Balsamic vinegar has been coveted by Italians for centuries. Over the past 30 or so years the popularity in the U.S. of the dark, syrupy ambrosia has soared and has become loved by foodies, used sparingly by chefs and often too liberally by home cooks.
Forgetting the exquisite culinary joy that comes with the almost magical liquid, the medicinal prowess of balsamic vinegar is legend. It was thought to be good for everything from heart palpitations and labor pains to a cure for the plague.
Well now we’re told that some balsamic vinegars may be tainted with lead, a highly toxic heavy metal.
Jane Kay writes in the Environmental Health News that “although the amount of lead in vinegar is small, experts say regularly consuming it may pose a risk, particularly to children.”
She says that eating one tablespoon a day of some balsamic or red wine vinegars can raise the lead level in a young child by more than 30 percent.
Some imported brands had so much lead that people who consumed one tablespoon per day would be exposed to seven to 10 times the maximum daily level of lead set by California, the EHN story reported.
Opinions vary widely on the source of the lead.
Some toxicologists blame heavy metals in the Italian soil. Others hypothesize that production and storage — not the soil — are the main sources of lead contamination.
Seven years ago, the Environmental Law Foundation tested about 60 vinegar products. Forty-seven had lead, all red wine or balsamic red wine vinegars.
They found that the more expensive vinegars – those aged 12 or more years and costing from $25 to more than $300 – contained more lead than the quick-brewed, much cheaper types.

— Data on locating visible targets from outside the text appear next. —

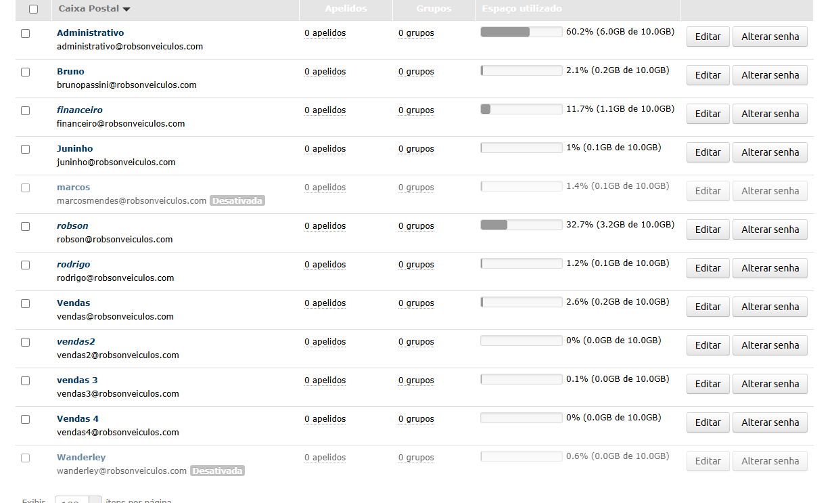Click Alterar senha for Vendas mailbox

tap(770, 307)
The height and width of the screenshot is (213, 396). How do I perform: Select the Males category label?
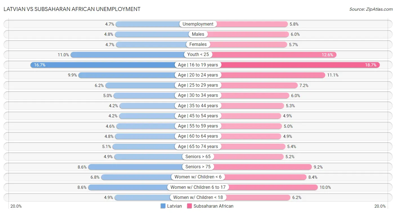(198, 34)
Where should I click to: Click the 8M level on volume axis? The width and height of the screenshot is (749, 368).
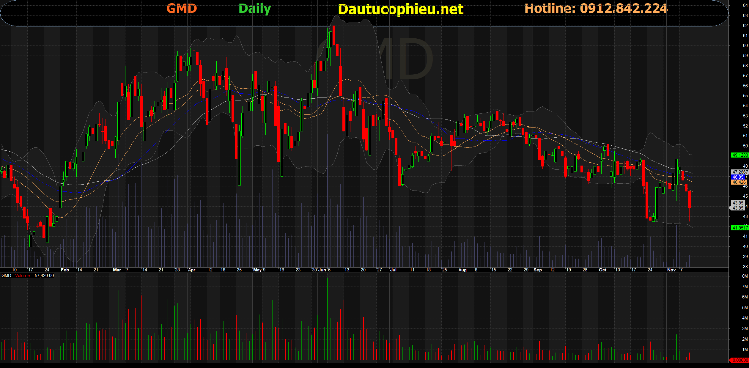[745, 276]
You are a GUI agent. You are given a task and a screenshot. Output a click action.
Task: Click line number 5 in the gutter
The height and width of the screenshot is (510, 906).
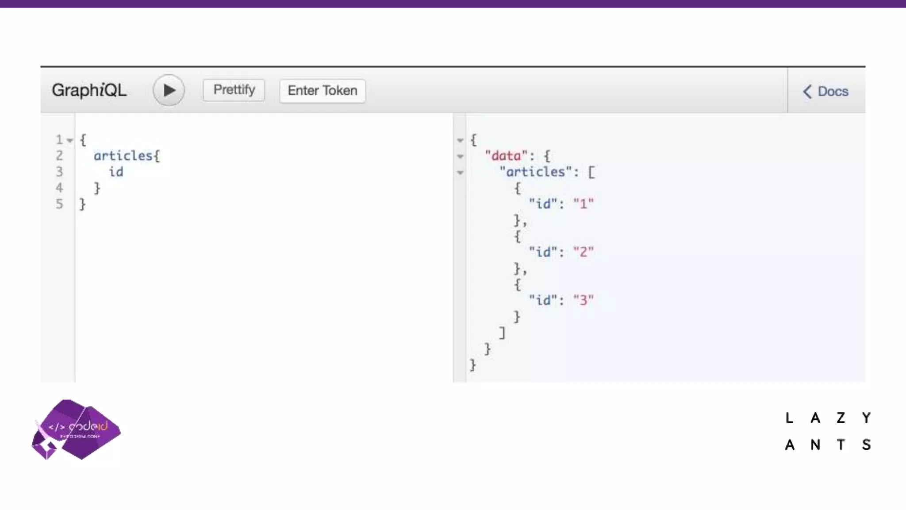click(x=59, y=204)
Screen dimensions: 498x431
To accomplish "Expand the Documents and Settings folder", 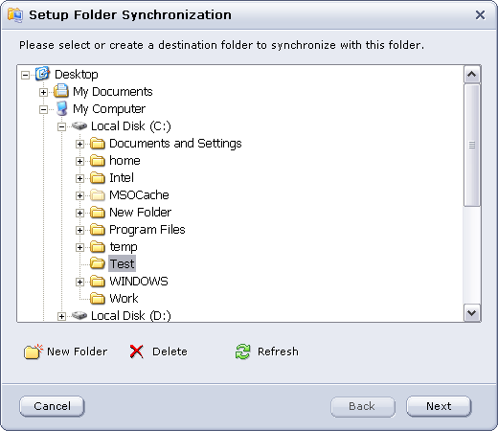I will (x=79, y=144).
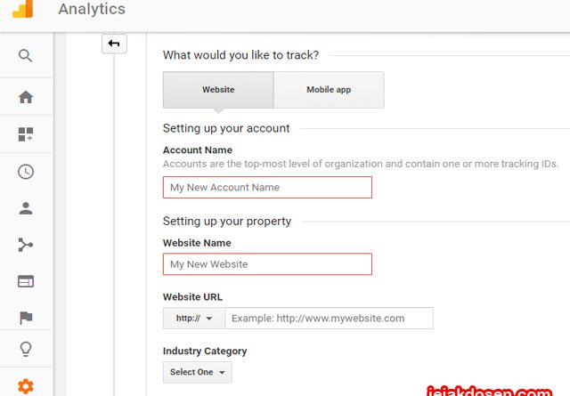The width and height of the screenshot is (570, 396).
Task: Open Customization dashboards icon
Action: pos(26,134)
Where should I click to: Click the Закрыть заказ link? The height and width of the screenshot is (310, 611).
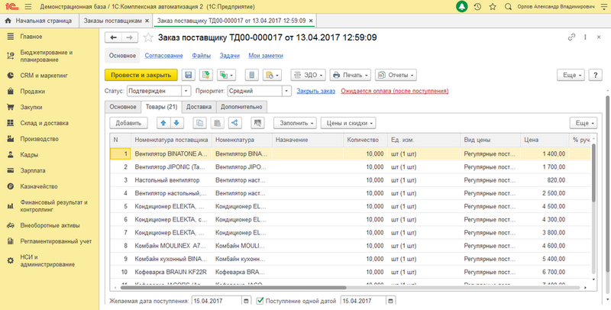315,91
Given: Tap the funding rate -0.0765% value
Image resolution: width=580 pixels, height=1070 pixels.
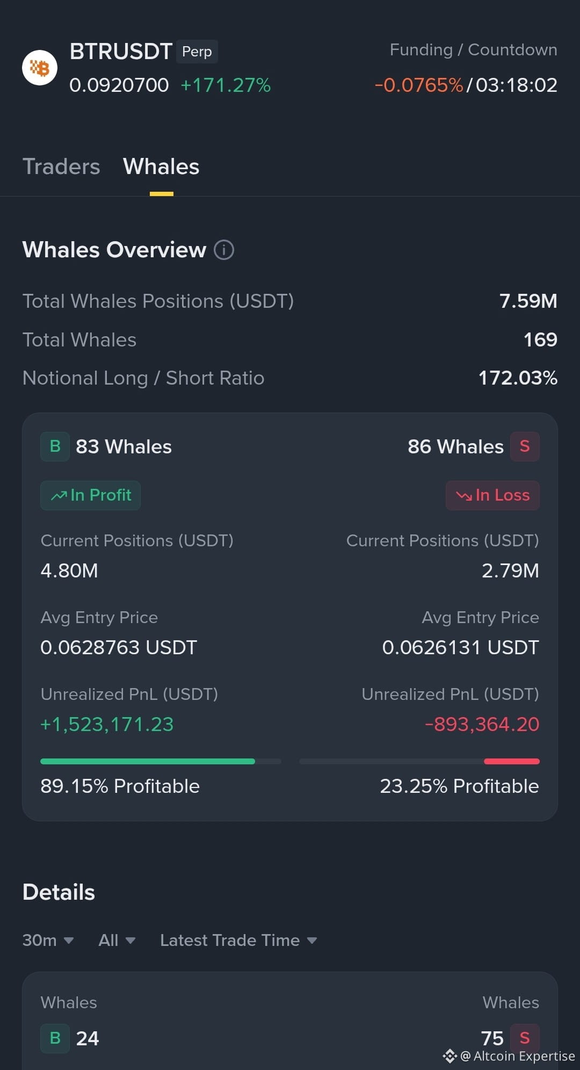Looking at the screenshot, I should [419, 85].
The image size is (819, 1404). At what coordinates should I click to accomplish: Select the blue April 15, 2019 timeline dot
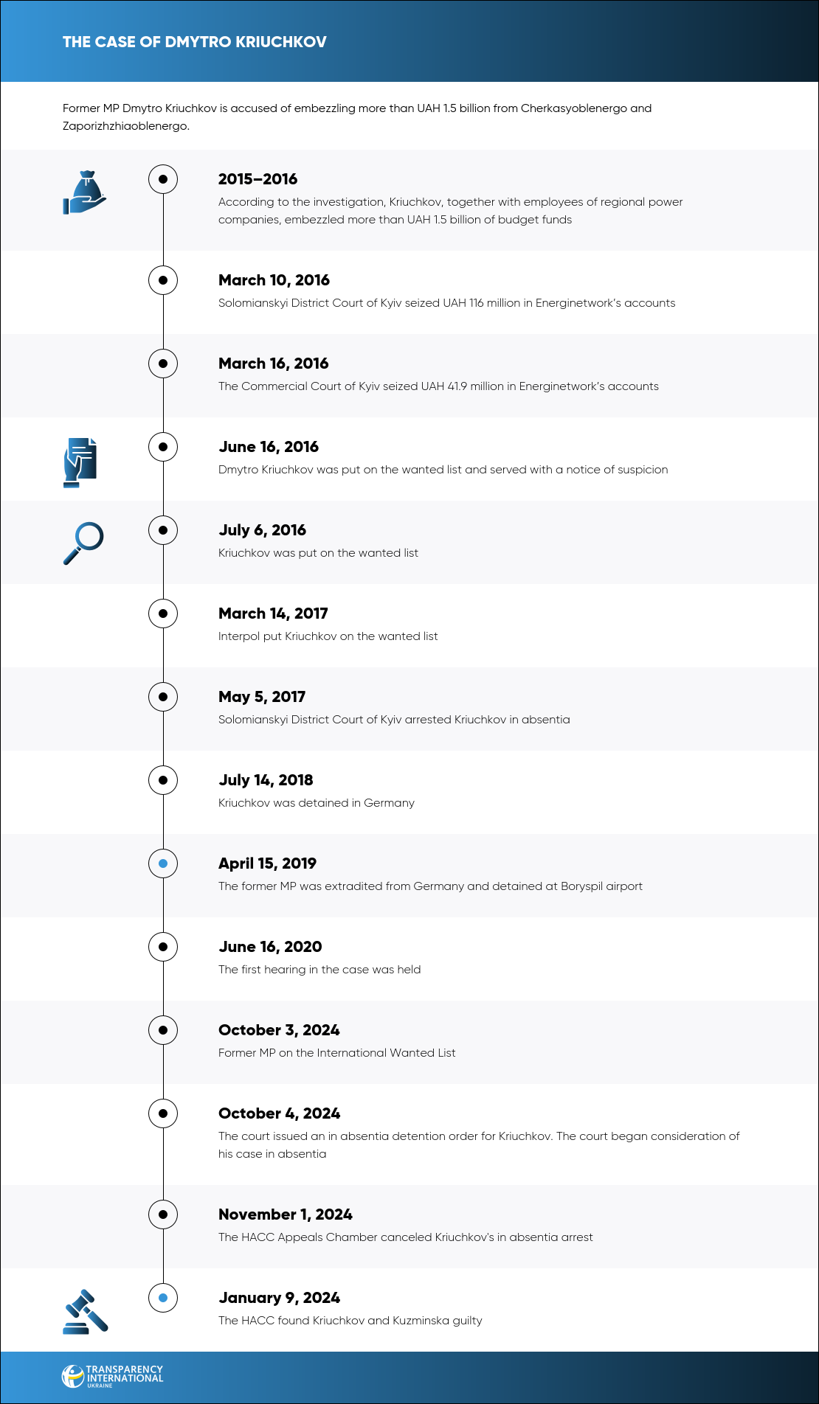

It has long been known that lead can damage people’s neurological systems, especially the developing brains of young children’s.
Lead also is a carcinogen, and in adults, it is linked to cardiovascular, kidney and immune system effects, Kay writes in her very detailed piece.
Of additional concern is that vinegars are acidic and make the metal fully soluble so it’s more easily absorbed into the bloodstream.
Warning signs are posted in the vinegar sections of some California groceries. This, because of the state’s Proposition 65, that requires consumers to be notified when products contain chemicals tied to cancer, birth defects or reproductive toxicity.
Vinegar industry lawyers have challenged the consumption figures used to determine whether the products violate the state guideline, Kay wrote.
There is no dispute that for most children, the biggest risk of lead exposure comes from old, deteriorating house paint and tap water, not from vinegar, Kay writes.
But Prof. Bruce Lanphear, a professor of children’s environmental health at Simon Fraser University in British Columbia, says that even the smallest amounts of lead aren’t known to be safe for a child’s developing brain.
“So, we should, whenever possible, minimize or eliminate exposure,” Lanphear told Kay.
Balsamic has become far too important to too many cooks to do without.
Its thick concentrated flavor comes not from boiled-down wine as many believe, but rather the must, the juice, skin and seeds from freshly pressed Lambrusco or sweet white Trebbiano grapes.
These are then boiled down to a dark syrup and aged in succession of different sized wooden barrels. The oak, chestnut, cherry wood, ash, mulberry and juniper each adds its own charm and characteristics to the brew.
I spoke to a pediatric nutritionist who believes it’s “highly unlikely” that children – those most at risk from lead – will consume a tablespoon of vinegar a day. But it’s good, she said, that people understand the potential hazard.
However, it appears easy for parents to avoid the risk by switching to a vinegar that’s not balsamic nor red.